* Passage:
----

See also: Library article for Travelers' Diarrhea
Minimal risk exists throughout the country. Community sanitation is generally good, and health concerns related to food and beverages are minimal.
Travelers should carry loperamide for self-treatment of diarrhea and, if risk is moderate to high, an antibiotic to add if diarrhea is severe. Consult a knowledgeable health care provider regarding which antibiotic is appropriate for you and most effective for your destination.
Other Food-Borne Illnesses
Precautions to prevent seafood poisoning may be needed.
Insect- and Arthropod-Borne Diseases
Other Disease and Health Risks
The material below includes information from the U.S. Department of State (DOS), U.K. Foreign & Commonwealth Office (FCO), Global Affairs Canada (GAC), and Australia's Department of Foreign Affairs and Trade (DFAT), as well as from additional open-source material. Standard safety precautions that apply to all international travel can be found in the Library article Safety and Security.
Risk of attack by transnational terrorist groups exists throughout the country. Targets may include domestic and international organizations and businesses; public places and events, including those frequented by tourists; and transportation systems.
From 2014 through 2018, isolated attacks have occurred throughout the country.
Low risk of violent crime (sexual assault and assault) exists throughout the country.
Moderate risk of petty crime exists, especially in Sydney (particularly in areas in and around Kings Cross, downtown George Street, Darling Harbour, Bondi Beach, The Rocks, Hyde Park, and Centennial Park) and other cities throughout the country (including areas frequented by tourists).
Theft of valuables from unattended vehicles and accommodations is common.
Scams involving time-share and property rental hoaxes have been reported.
Risk exists of robberies and/or assaults occurring after consuming intentionally drugged food or drink; tourists are frequently targeted.
Protests and demonstrations occur throughout the country and have the potential to turn violent without warning. Bystanders are at risk of harm from violence or from the response by authorities. Disruption to transportation may occur.
A dangerous security environment may exist in remote areas of the interior; basic services may be limited or unavailable.
Hazardous water conditions (including currents, tides, and undertows) may occur, including at areas popular with tourists. Heed posted warnings and avoid beaches that are not patrolled. Do not swim alone or after dark and do not walk on any beach after dark.

----

Records from a dataset:
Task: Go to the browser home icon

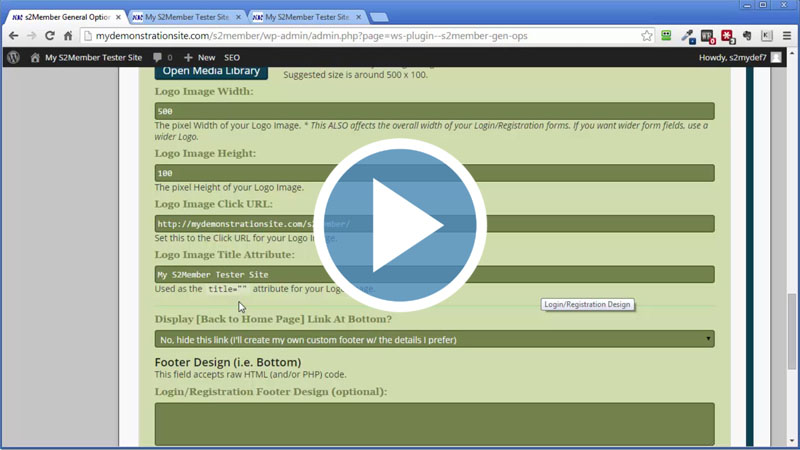Action: click(68, 36)
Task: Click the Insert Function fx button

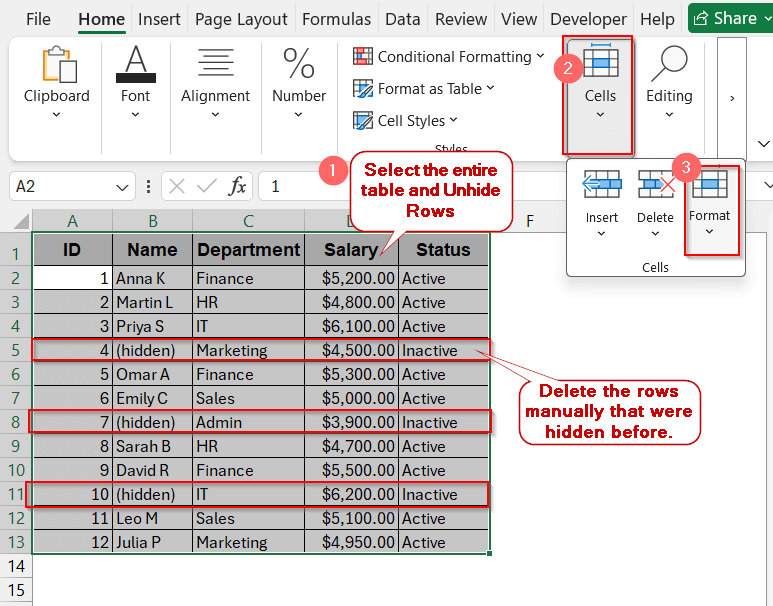Action: pos(238,186)
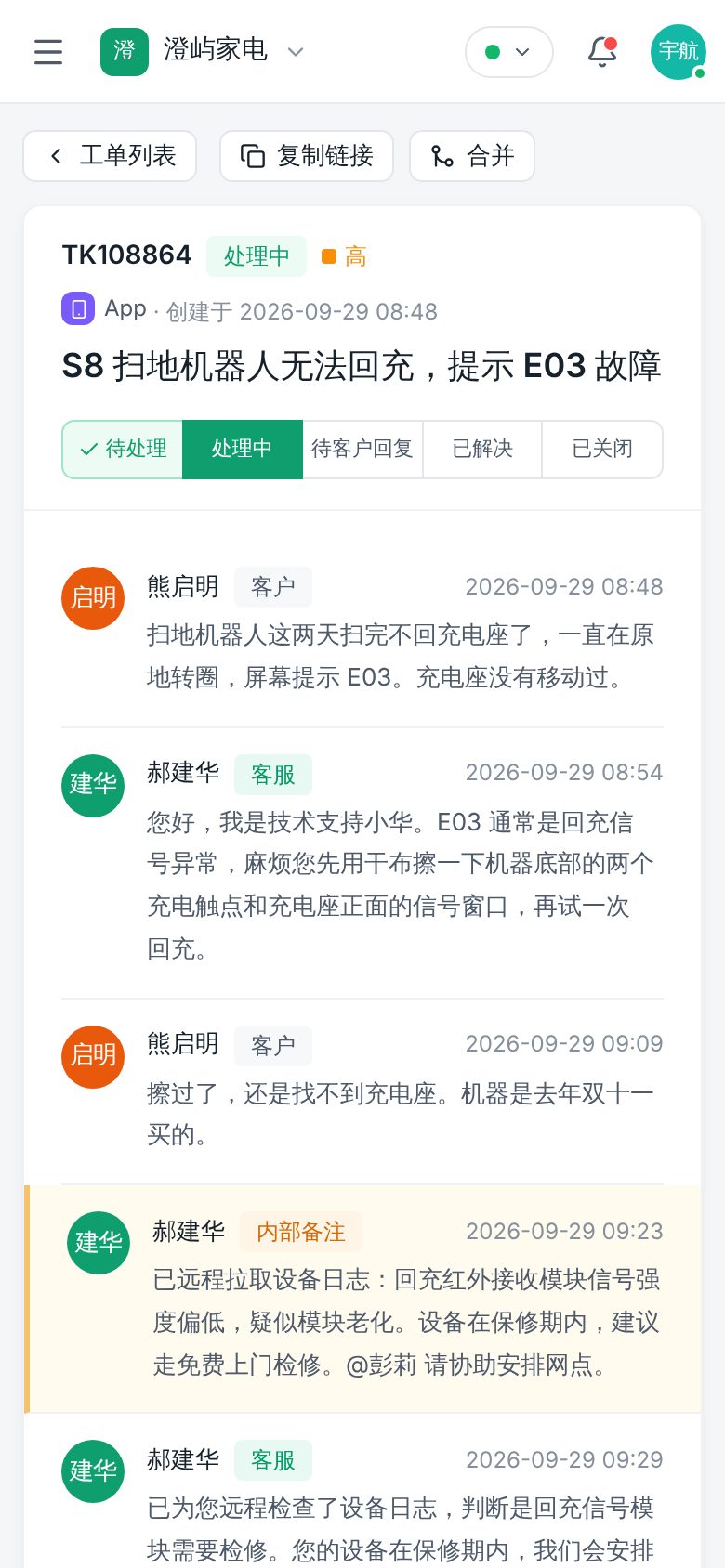Open the green online status dropdown
This screenshot has height=1568, width=725.
(x=508, y=51)
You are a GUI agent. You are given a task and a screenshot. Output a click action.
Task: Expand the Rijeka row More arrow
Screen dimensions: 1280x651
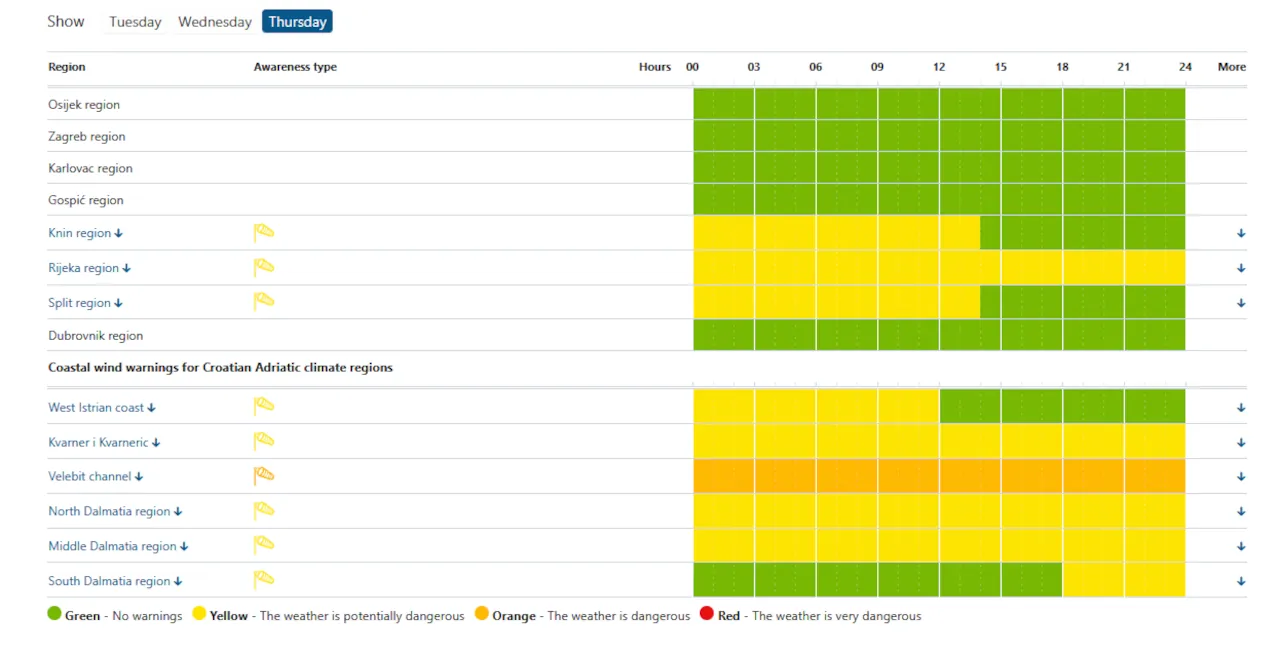[x=1241, y=268]

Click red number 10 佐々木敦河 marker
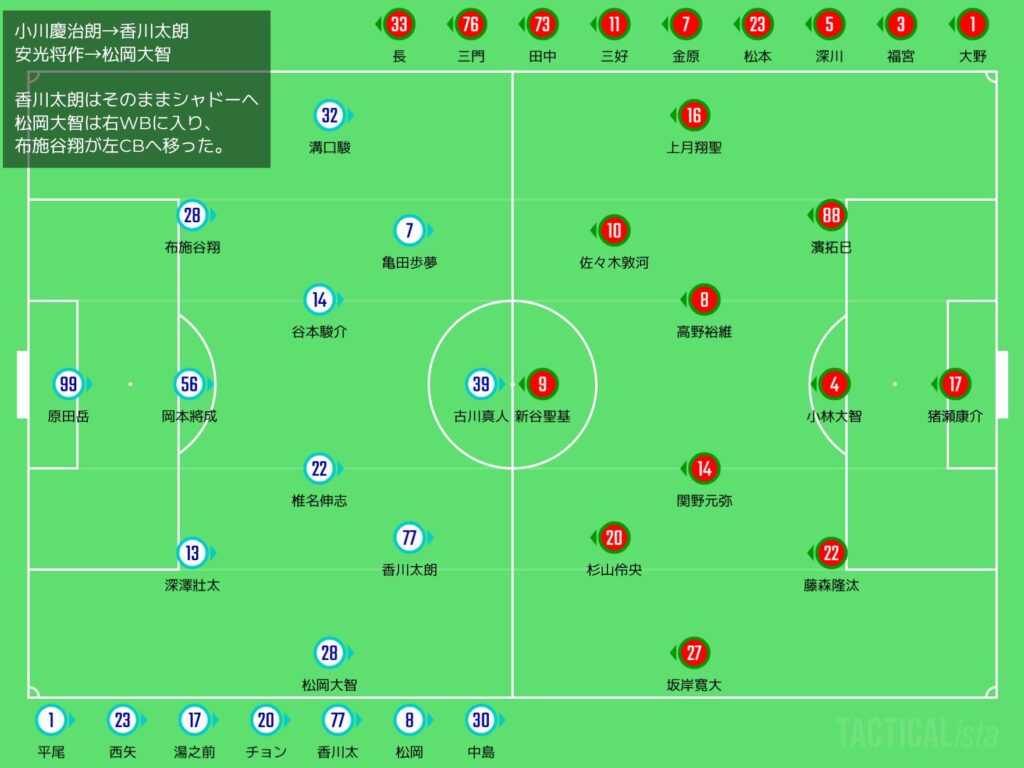point(614,232)
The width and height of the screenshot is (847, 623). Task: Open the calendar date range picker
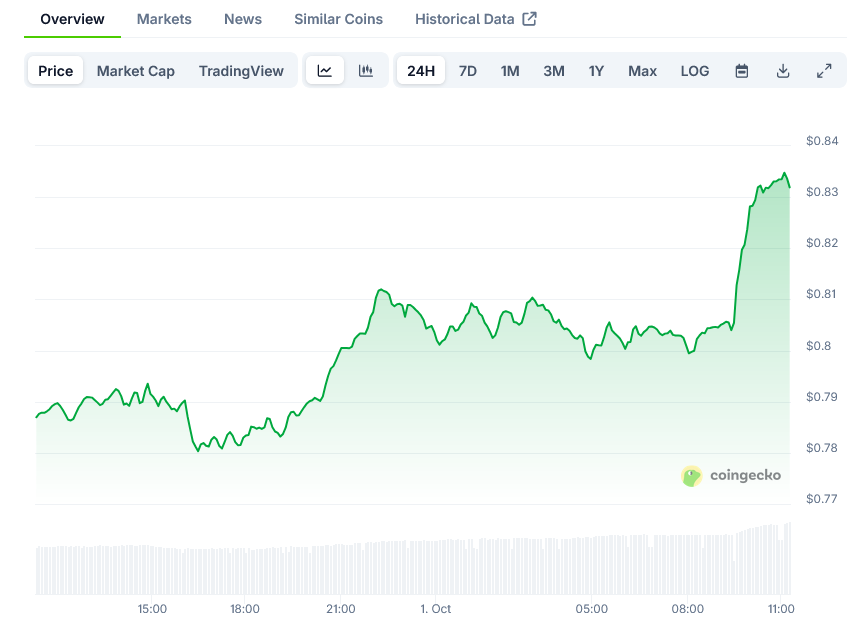click(x=742, y=71)
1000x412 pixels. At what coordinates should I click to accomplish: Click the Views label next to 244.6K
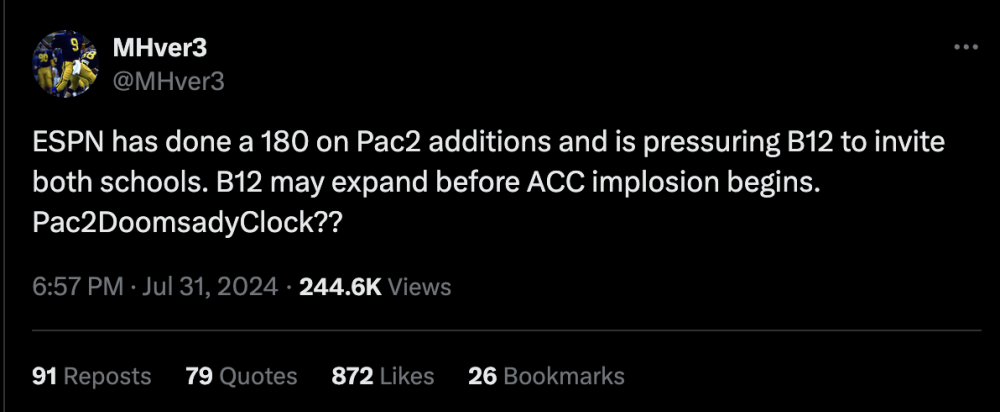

----

* Problems to solve:
a) In the travel advisory, what should travelers carry for self-treatment of diarrhea?
b) Extend the travel advisory on health and safety risks from the point where it stops.

* Outputs for the tasks:
a) Loperamide.

b)
Rent water sports equipment from reputable operators. Scuba dive only with personnel certified by PADI or NAUI and use equipment only from PADI- or NAUI-certified dive operators.
Other Safety Threats
Risk exists for fatal wildlife attacks from crocodiles in coastal and in-land waterways in northern tropical areas. Travelers should closely follow regulations from local authorities and always maintain a safe distance from wildlife.
Low risk of traffic-related injury or death exists. The road-traffic death rate is less than 7 per 100,000 population, the lowest risk category.
Traffic flows on the left-hand side of the road. Travelers (including drivers and pedestrians) accustomed to traffic moving on the opposite side should be vigilant when navigating traffic.
U.S. Federal Aviation Administration has determined that the civil aviation authority of this country oversees its air carriers in accordance with minimum international safety standards.
The cyclone season is from November through April, especially in Queensland State, Northern Territory, and Western Australia State. Floods, mudslides, and landslides may occur.
Bush fires occur during the dry season from April through October.
Selected Embassies or Consulates in Australia
- United States: [+61] 02-6214-5600; au.usembassy.gov
- Canada: [+61] 2-6270-4000; www.australia.gc.ca
- United Kingdom: [+61] 0-2-6270-6666; www.gov.uk/world/organisations/british-high-commission-canberra
Australia's Embassies or Consulates in Selected Countries
- In the U.S.: www.usa.embassy.gov.au
- In Canada: www.canada.highcommission.gov.au
- In the U.K.: www.uk.embassy.gov.au
HIV testing is required to obtain a work or residence visa. Hepatitis testing may be required to obtain a work or residence visa.